Later, as the original building was being upgraded, Perez reflected upon the lessons learned:
As the remodeling goes on, we constantly use techniques that we learned during the move to the Tower. We learned how to organize our efforts, how to work as a team. We learned to get basic information about details, then fit them together so that they function smoothly. We try to do all this at a minimum of cost. We try to achieve a maximum of satisfaction for patients, and for our fellow-workers in all other departments of the medical center. That kind of approach, we intend never to forget.

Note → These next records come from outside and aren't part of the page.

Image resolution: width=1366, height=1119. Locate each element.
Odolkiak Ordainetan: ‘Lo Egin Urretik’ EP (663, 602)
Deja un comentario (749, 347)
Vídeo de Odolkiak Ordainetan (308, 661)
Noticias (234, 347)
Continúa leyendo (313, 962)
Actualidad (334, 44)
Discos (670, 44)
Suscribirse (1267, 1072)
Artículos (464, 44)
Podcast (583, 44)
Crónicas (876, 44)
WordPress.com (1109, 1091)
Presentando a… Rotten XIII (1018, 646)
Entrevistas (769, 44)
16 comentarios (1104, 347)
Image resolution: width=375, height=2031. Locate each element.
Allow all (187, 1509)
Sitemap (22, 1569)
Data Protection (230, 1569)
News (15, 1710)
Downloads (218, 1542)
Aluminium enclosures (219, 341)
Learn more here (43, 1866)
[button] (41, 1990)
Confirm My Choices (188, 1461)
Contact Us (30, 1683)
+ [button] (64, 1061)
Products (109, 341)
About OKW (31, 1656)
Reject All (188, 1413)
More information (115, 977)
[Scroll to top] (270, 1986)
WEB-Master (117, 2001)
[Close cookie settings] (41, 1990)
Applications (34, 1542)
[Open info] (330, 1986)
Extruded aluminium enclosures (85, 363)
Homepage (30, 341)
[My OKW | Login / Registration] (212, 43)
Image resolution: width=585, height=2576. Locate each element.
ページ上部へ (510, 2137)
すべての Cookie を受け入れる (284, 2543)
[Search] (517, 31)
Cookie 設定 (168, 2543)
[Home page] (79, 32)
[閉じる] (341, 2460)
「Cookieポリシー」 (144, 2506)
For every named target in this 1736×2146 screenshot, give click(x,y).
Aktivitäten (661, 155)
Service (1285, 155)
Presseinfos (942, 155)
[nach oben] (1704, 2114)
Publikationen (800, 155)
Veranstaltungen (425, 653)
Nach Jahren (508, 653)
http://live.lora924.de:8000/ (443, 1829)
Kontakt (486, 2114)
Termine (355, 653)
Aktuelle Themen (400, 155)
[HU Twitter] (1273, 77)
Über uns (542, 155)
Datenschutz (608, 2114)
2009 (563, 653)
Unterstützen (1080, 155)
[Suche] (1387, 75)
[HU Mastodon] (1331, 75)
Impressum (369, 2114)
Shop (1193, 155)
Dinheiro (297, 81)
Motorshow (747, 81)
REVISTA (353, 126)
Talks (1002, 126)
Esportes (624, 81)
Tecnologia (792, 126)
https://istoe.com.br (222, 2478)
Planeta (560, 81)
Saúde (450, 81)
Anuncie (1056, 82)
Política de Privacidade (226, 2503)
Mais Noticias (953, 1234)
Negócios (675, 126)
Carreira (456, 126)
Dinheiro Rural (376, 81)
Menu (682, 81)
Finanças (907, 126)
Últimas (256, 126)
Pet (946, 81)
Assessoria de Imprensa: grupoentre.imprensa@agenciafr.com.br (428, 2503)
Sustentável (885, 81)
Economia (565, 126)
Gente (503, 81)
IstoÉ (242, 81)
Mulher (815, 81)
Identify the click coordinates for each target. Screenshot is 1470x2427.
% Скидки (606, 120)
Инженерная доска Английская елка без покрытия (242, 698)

The original hospital complex is scheduled to be razed at the end of 2015, but the spirit of member service – affordable, quality care – lives on in the new hospital.
More photos of the history of the Oakland hospital here.
[i] Note that Henry J. Kaiser was no stranger to deep piling work. His Bridge Builders firm built the East Bay Substructure of the San Francisco-Oakland Bay Bridge – the 21 piers between Yerba Buena Island and the Oakland shoreline. This was no simple task, and included digging E-3, “the deepest pier known to man,” located 1,400 feet west of Yerba Buena Island and embedded 242 feet below the surface of the bay. This contract was completed December 24, 1934. See story here.
[ii] “Facility report: Kaiser Foundation Hospital Oakland – Moving into a Tower Addition,” manuscript by Manuel Perez, Oakland Hospital Executive Housekeeper, 11/27/1973.